To do =
1. Which words of the Capital Checkup excerpt run starting at "January 15, 2015" and ending at "beginning in 2015.)"? Reproduce them.
2. Using the Capital Checkup excerpt, answer each of these questions:
(a) In 2015, how many full-time employees must an employer have for the penalty to apply?
(b) On average, what share of expected claims costs must coverage pay to provide minimum value?
(c) Until what point must coverage be offered to dependent children?
3. Does the Capital Checkup excerpt agree with each statement below? Answer yes or no, and quote the words that decide it.
(a) Beginning in 2016, the penalty applies to employers with at least 50 full-time employees.
(b) In 2015, an employer counts as offering coverage only if it offers it to 95 percent of its full-time employees.
(c) Full-time employees are those who work an average of 40 or more hours per week.

Source passage =
---------------
January 15, 2015
This Capital Checkup reminds employers about the criteria for paying the penalty, describes safe harbors for affordability and explains how the penalty is calculated. The discussion concludes with a list of action steps that employers should consider as they determine whether they may need to pay a penalty. (Another Capital Checkup discusses a transition rule for certain non-calendar-year plans that delays the penalty’s effective date until the start of the plan year beginning in 2015.)
For the employer shared responsibility penalty to apply, at least one full-time employee must receive subsidized Marketplace coverage.4 In 2015 only, the penalty applies to employers with at least 100 full-time employees5 (those who work on average 30 or more hours per week) on business days during the previous year. Starting in 2016, the penalty will apply to employers with at least 50 full-time employees.
Large employers are subject to the penalty if they do not offer health coverage to their full-time employees (and those employees’ dependent children6). A large employer will be treated as having offered coverage to its full-time employees and their dependent children for a calendar month if, for that month, it offers coverage to 95 percent (70 percent in 2015) of its full-time employees (and to their dependent children through the end of the month in which they turn 26).
The employer shared responsibility penalty will also apply to large employers that offer health coverage to their full-time employees that does not provide minimum value — defined as paying, on average, at least 60 percent of expected claims costs — or is not affordable, as discussed in the next section.
---------------
Dataset excerpt =

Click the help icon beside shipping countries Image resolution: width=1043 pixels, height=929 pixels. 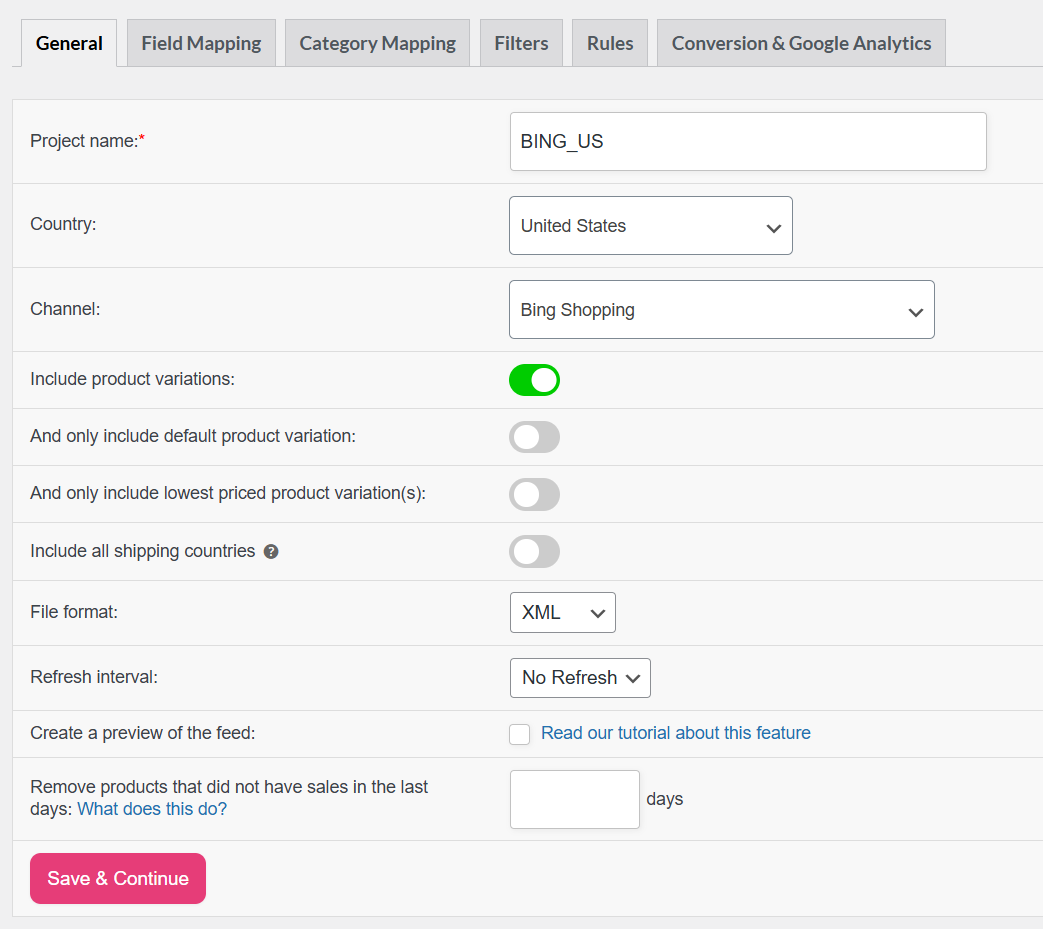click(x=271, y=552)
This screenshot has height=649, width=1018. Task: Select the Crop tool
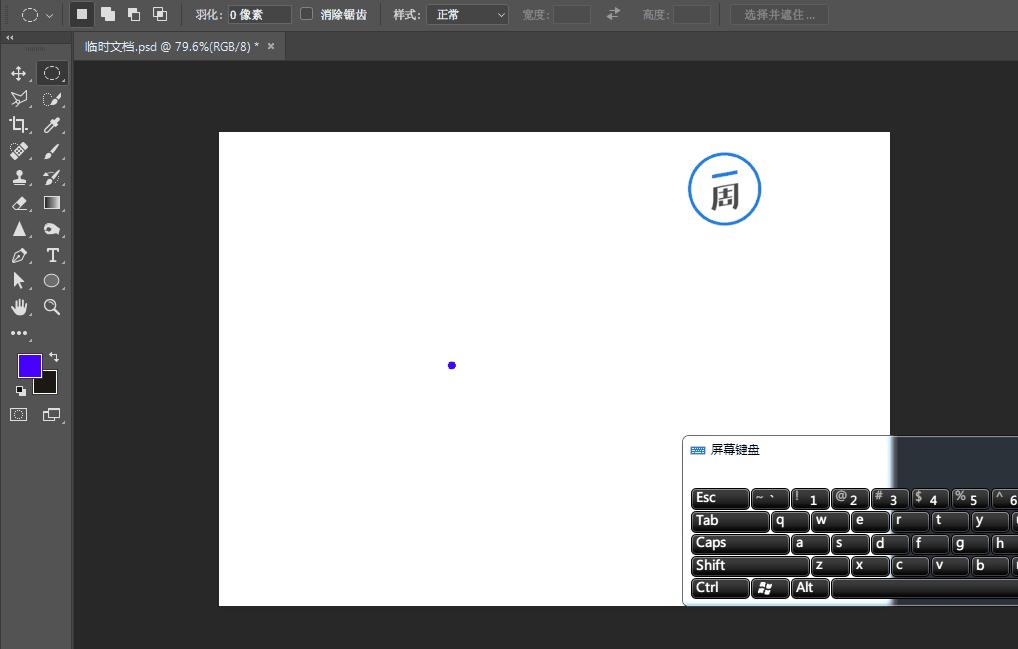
---------------
Answers to the exercise =
1.
January 15, 2015
This Capital Checkup reminds employers about the criteria for paying the penalty, describes safe harbors for affordability and explains how the penalty is calculated. The discussion concludes with a list of action steps that employers should consider as they determine whether they may need to pay a penalty. (Another Capital Checkup discusses a transition rule for certain non-calendar-year plans that delays the penalty’s effective date until the start of the plan year beginning in 2015.)

2.
(a) At least 100 full-time employees.
(b) At least 60 percent.
(c) Through the end of the month in which they turn 26.

3.
(a) Yes: "Starting in 2016, the penalty will apply to employers with at least 50 full-time employees."
(b) No: "it offers coverage to 95 percent (70 percent in 2015) of its full-time employees"
(c) No: "those who work on average 30 or more hours per week"